I just read through your earlier posts more thoroughly – great work!
If you’re referring to all the Base.Cartesian.@nexprs 4 u -> ...
, this is because of instruction latency.
If you’d like some reading material, I found Performance Speed Limits interesting and informative. By unrolling 4 times, eg
julia> using MacroTools
julia> prettify(@macroexpand Base.Cartesian.@nexprs 4 u -> begin
xi = SIMD.vload(Vec{W,T}, x, offset)
s_u, ei = two_sum(s_u, xi)
e_u += ei
offset += W
end)
quote
xi = SIMD.vload(Vec{W, T}, x, offset)
(s_1, ei) = two_sum(s_1, xi)
e_1 += ei
offset += W
xi = SIMD.vload(Vec{W, T}, x, offset)
(s_2, ei) = two_sum(s_2, xi)
e_2 += ei
offset += W
xi = SIMD.vload(Vec{W, T}, x, offset)
(s_3, ei) = two_sum(s_3, xi)
e_3 += ei
offset += W
xi = SIMD.vload(Vec{W, T}, x, offset)
(s_4, ei) = two_sum(s_4, xi)
e_4 += ei
offset += W
end
We are no longer bottle necked by instruction latency. Agner Fog’s instruction tables say that on Skylake(-X) the vectorized add, sub, mul, and fma instructions each have a latency of 4 clock cycles. These vary a little from one CPU family to another.
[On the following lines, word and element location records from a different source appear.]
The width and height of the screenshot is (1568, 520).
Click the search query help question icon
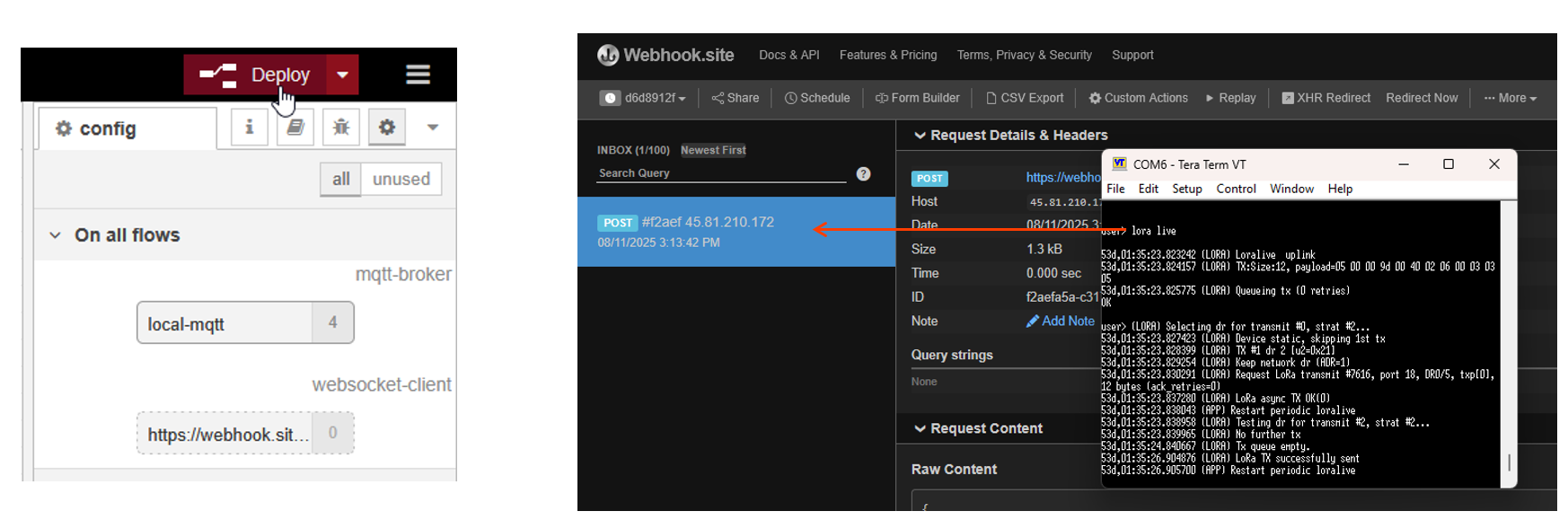(863, 174)
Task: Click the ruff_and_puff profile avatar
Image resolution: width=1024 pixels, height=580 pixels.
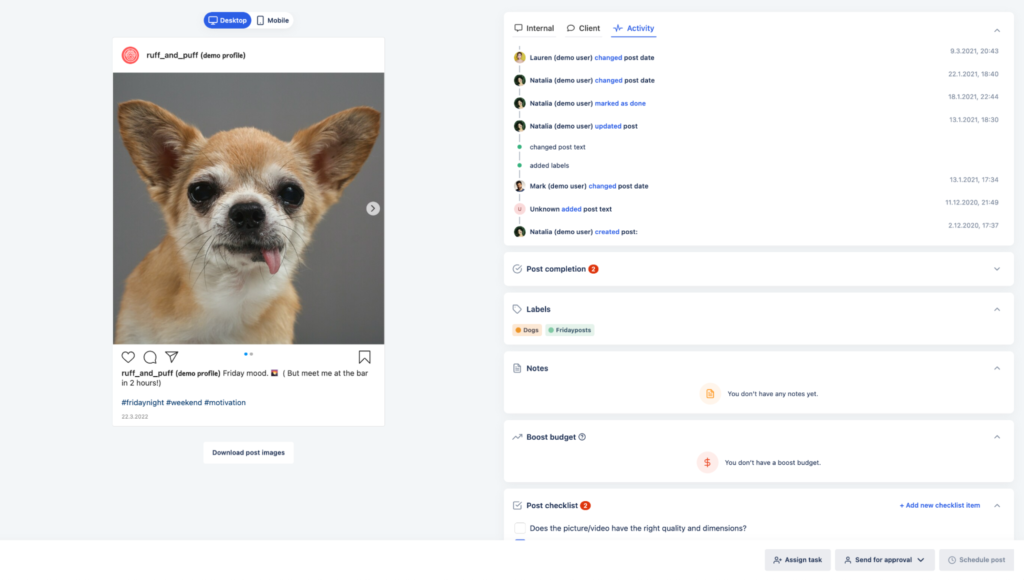Action: [130, 55]
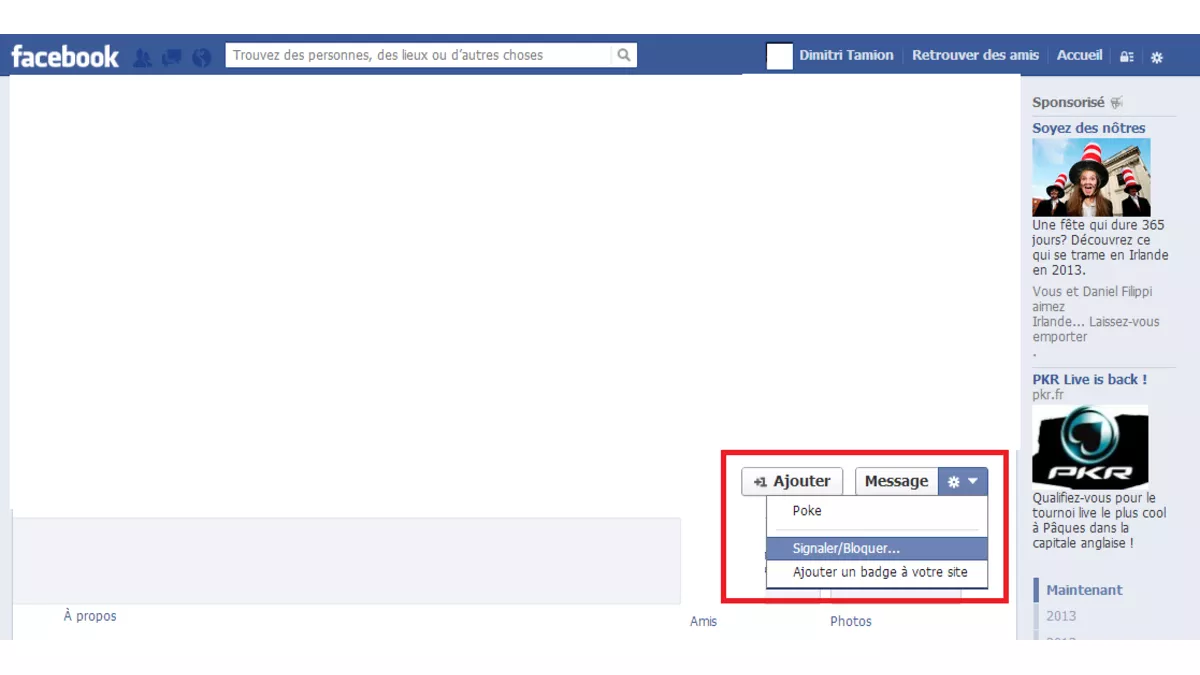Click the search magnifier icon
The width and height of the screenshot is (1200, 675).
click(623, 55)
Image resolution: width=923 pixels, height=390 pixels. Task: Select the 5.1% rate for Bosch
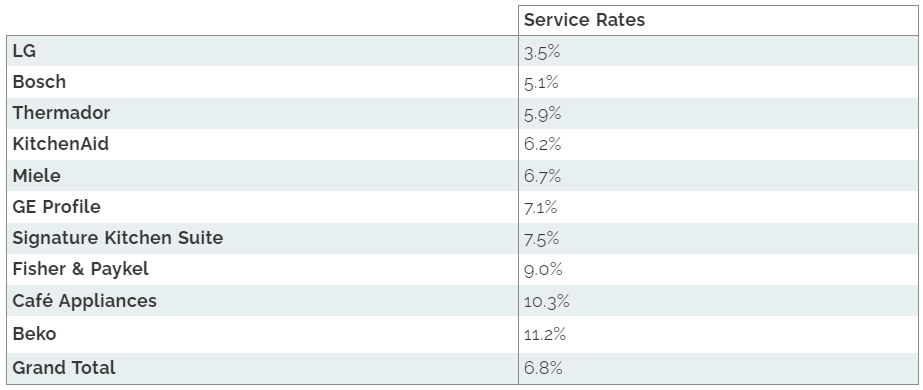(x=718, y=82)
The Intel chips and 7 nm Ryzens should also be able to issue 2 instructions per clock cycle.
So that means to maximize performance, we need to have up to 8 instructions going at a time.
A simple example to see this, a rather naive sum function:
using VectorizationBase, SIMDPirates
@generated function usum(x::AbstractArray{T}, ::Val{Ushift} = Val(2)) where {T,Ushift}
@assert 0 ≤ Ushift < 6
U = 1 << Ushift
W, shift = VectorizationBase.pick_vector_width_shift(T)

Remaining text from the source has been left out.